# TASK STATEMENT:
Copy each line of the data exactly. Leave nothing out.
*** INPUT Section Begins ***
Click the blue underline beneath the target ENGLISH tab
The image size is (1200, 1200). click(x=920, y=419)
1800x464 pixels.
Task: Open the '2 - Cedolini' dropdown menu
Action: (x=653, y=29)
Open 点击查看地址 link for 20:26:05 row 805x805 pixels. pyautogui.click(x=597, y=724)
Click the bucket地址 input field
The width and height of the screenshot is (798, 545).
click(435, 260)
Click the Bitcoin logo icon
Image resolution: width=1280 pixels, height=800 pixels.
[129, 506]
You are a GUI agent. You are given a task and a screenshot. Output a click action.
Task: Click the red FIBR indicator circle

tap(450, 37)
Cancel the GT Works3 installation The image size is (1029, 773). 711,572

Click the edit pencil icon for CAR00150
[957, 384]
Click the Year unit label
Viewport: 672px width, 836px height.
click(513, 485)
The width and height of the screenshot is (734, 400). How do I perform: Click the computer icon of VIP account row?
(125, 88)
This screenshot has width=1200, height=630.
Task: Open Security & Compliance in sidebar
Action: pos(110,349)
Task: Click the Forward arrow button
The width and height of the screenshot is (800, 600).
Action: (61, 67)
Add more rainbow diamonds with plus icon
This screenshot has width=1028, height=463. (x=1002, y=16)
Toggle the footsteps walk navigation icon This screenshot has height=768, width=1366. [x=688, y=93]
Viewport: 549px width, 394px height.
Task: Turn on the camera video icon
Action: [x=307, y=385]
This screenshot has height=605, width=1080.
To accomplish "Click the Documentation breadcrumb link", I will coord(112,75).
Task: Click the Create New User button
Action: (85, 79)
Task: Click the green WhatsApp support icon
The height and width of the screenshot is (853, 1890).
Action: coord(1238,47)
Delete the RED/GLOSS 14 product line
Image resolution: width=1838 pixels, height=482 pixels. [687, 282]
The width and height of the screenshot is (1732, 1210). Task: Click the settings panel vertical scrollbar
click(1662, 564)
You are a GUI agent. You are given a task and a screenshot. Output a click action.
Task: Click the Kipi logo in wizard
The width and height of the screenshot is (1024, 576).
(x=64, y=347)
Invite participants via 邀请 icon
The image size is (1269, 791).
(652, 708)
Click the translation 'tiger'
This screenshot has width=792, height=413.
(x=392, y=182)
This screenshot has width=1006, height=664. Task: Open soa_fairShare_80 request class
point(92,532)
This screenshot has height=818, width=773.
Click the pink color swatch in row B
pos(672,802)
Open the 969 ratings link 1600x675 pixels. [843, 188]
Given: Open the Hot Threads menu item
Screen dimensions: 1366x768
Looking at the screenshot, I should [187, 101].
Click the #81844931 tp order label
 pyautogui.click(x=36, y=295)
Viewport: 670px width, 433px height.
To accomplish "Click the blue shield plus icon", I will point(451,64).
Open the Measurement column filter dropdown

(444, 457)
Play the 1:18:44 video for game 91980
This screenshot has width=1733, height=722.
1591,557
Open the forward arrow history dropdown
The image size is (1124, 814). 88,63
*** INPUT Section Ends ***
# FINAL ANSWER:
Click the blue underline beneath the target ENGLISH tab
The image size is (1200, 1200). click(x=920, y=419)
1800x464 pixels.
Task: Open the '2 - Cedolini' dropdown menu
Action: (x=653, y=29)
Open 点击查看地址 link for 20:26:05 row 805x805 pixels. pyautogui.click(x=597, y=724)
Click the bucket地址 input field
The width and height of the screenshot is (798, 545).
click(435, 260)
Click the Bitcoin logo icon
Image resolution: width=1280 pixels, height=800 pixels.
[129, 506]
You are a GUI agent. You are given a task and a screenshot. Output a click action.
Task: Click the red FIBR indicator circle

tap(450, 37)
Cancel the GT Works3 installation The image size is (1029, 773). 711,572

Click the edit pencil icon for CAR00150
[957, 384]
Click the Year unit label
Viewport: 672px width, 836px height.
click(513, 485)
The width and height of the screenshot is (734, 400). How do I perform: Click the computer icon of VIP account row?
(125, 88)
This screenshot has width=1200, height=630.
Task: Open Security & Compliance in sidebar
Action: pos(110,349)
Task: Click the Forward arrow button
The width and height of the screenshot is (800, 600).
Action: (61, 67)
Add more rainbow diamonds with plus icon
This screenshot has width=1028, height=463. (x=1002, y=16)
Toggle the footsteps walk navigation icon This screenshot has height=768, width=1366. [x=688, y=93]
Viewport: 549px width, 394px height.
Task: Turn on the camera video icon
Action: [x=307, y=385]
This screenshot has height=605, width=1080.
To accomplish "Click the Documentation breadcrumb link", I will coord(112,75).
Task: Click the Create New User button
Action: (85, 79)
Task: Click the green WhatsApp support icon
The height and width of the screenshot is (853, 1890).
Action: coord(1238,47)
Delete the RED/GLOSS 14 product line
Image resolution: width=1838 pixels, height=482 pixels. [687, 282]
The width and height of the screenshot is (1732, 1210). Task: Click the settings panel vertical scrollbar
click(1662, 564)
You are a GUI agent. You are given a task and a screenshot. Output a click action.
Task: Click the Kipi logo in wizard
The width and height of the screenshot is (1024, 576).
(x=64, y=347)
Invite participants via 邀请 icon
The image size is (1269, 791).
(652, 708)
Click the translation 'tiger'
This screenshot has width=792, height=413.
(x=392, y=182)
This screenshot has width=1006, height=664. Task: Open soa_fairShare_80 request class
point(92,532)
This screenshot has height=818, width=773.
Click the pink color swatch in row B
pos(672,802)
Open the 969 ratings link 1600x675 pixels. [843, 188]
Given: Open the Hot Threads menu item
Screen dimensions: 1366x768
Looking at the screenshot, I should [187, 101].
Click the #81844931 tp order label
 pyautogui.click(x=36, y=295)
Viewport: 670px width, 433px height.
To accomplish "Click the blue shield plus icon", I will point(451,64).
Open the Measurement column filter dropdown

(444, 457)
Play the 1:18:44 video for game 91980
This screenshot has width=1733, height=722.
1591,557
Open the forward arrow history dropdown
The image size is (1124, 814). 88,63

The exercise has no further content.